GOAL OF THE EXERCISE: Rewrite the material below so that every "pixels" becomes "px" and nothing else changes, and leave the pictures out of your answer.
RECORD EXTRACTS start
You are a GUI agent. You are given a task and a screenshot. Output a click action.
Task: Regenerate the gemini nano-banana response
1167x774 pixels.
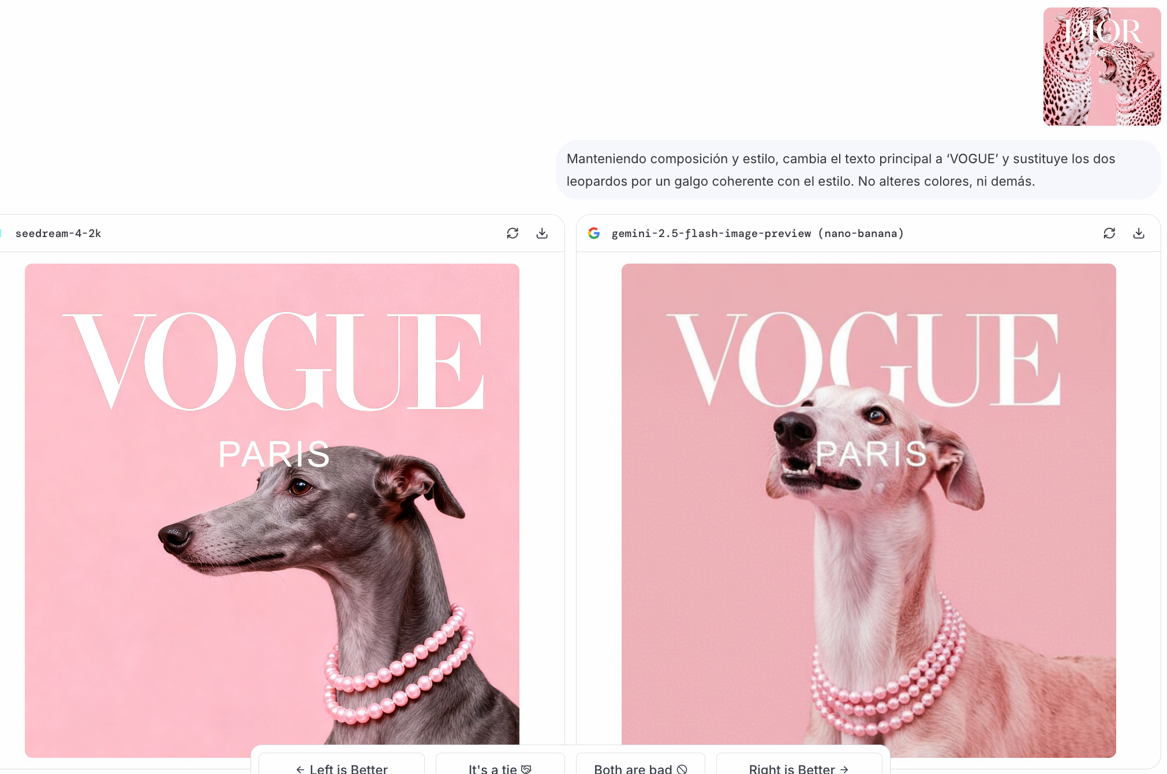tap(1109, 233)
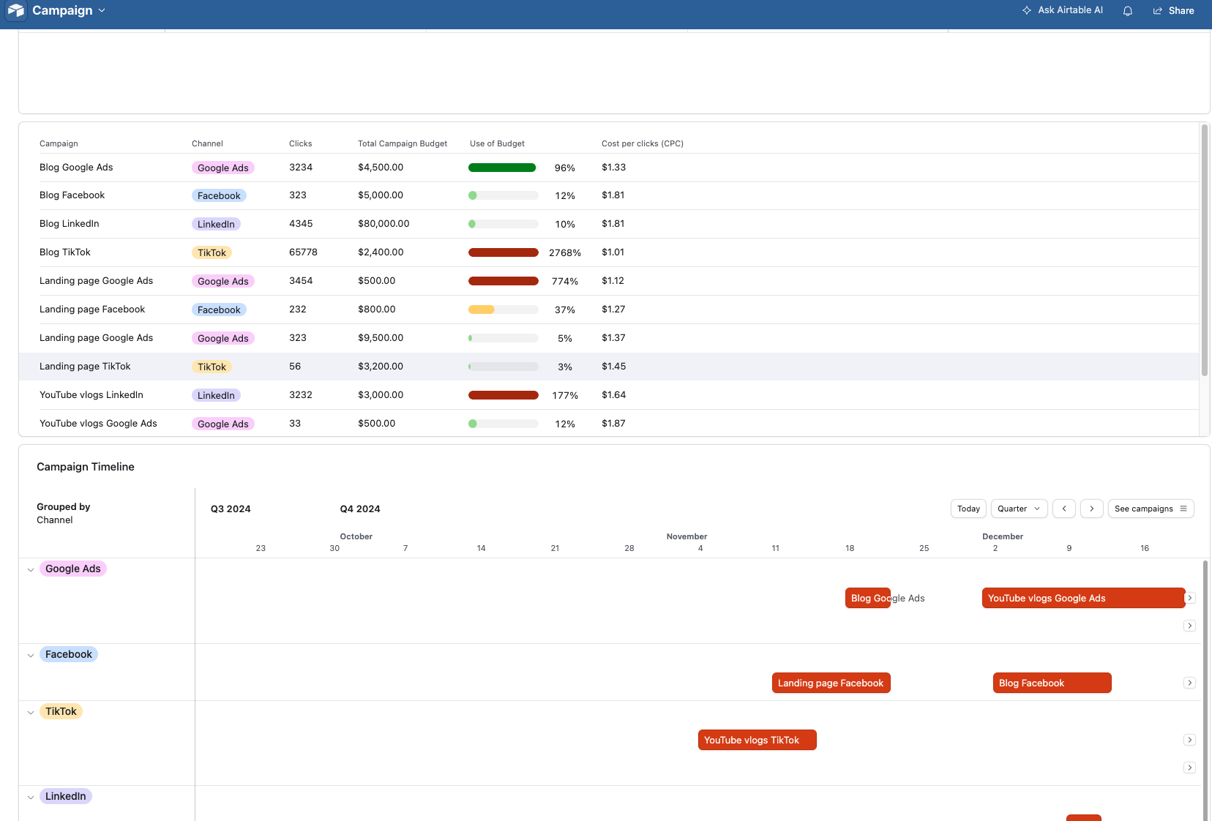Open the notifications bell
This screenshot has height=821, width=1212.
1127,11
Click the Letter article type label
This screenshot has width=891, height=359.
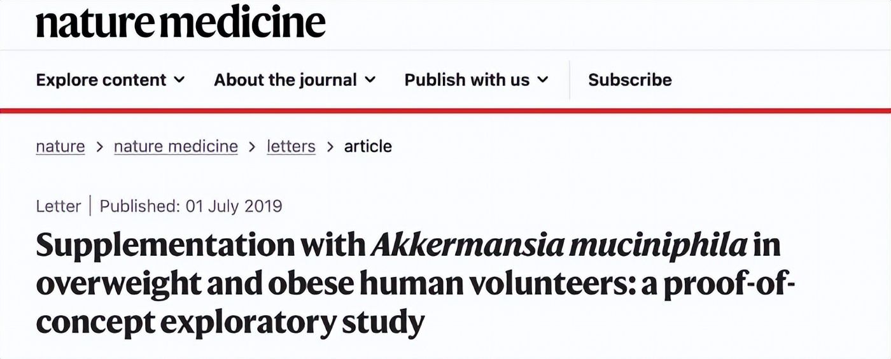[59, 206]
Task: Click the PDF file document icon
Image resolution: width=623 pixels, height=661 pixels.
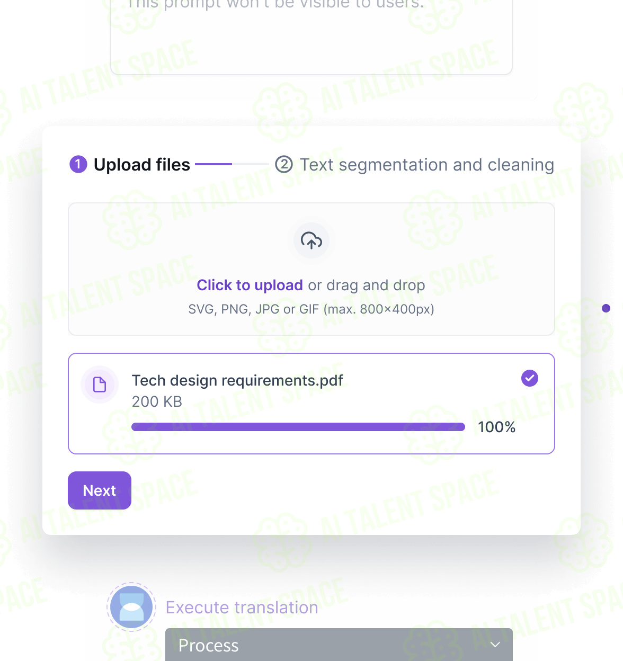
RECORD EXTRACTS end
RESULT BELOW:
You are a GUI agent. You are given a task and a screenshot. Output a click action.
Task: Regenerate the gemini nano-banana response
1167x774 px.
tap(1109, 233)
Open the notifications bell
This screenshot has height=821, width=1212.
1127,11
Click the Letter article type label
This screenshot has width=891, height=359.
[59, 206]
Task: Click the PDF file document icon
Image resolution: width=623 px, height=661 px.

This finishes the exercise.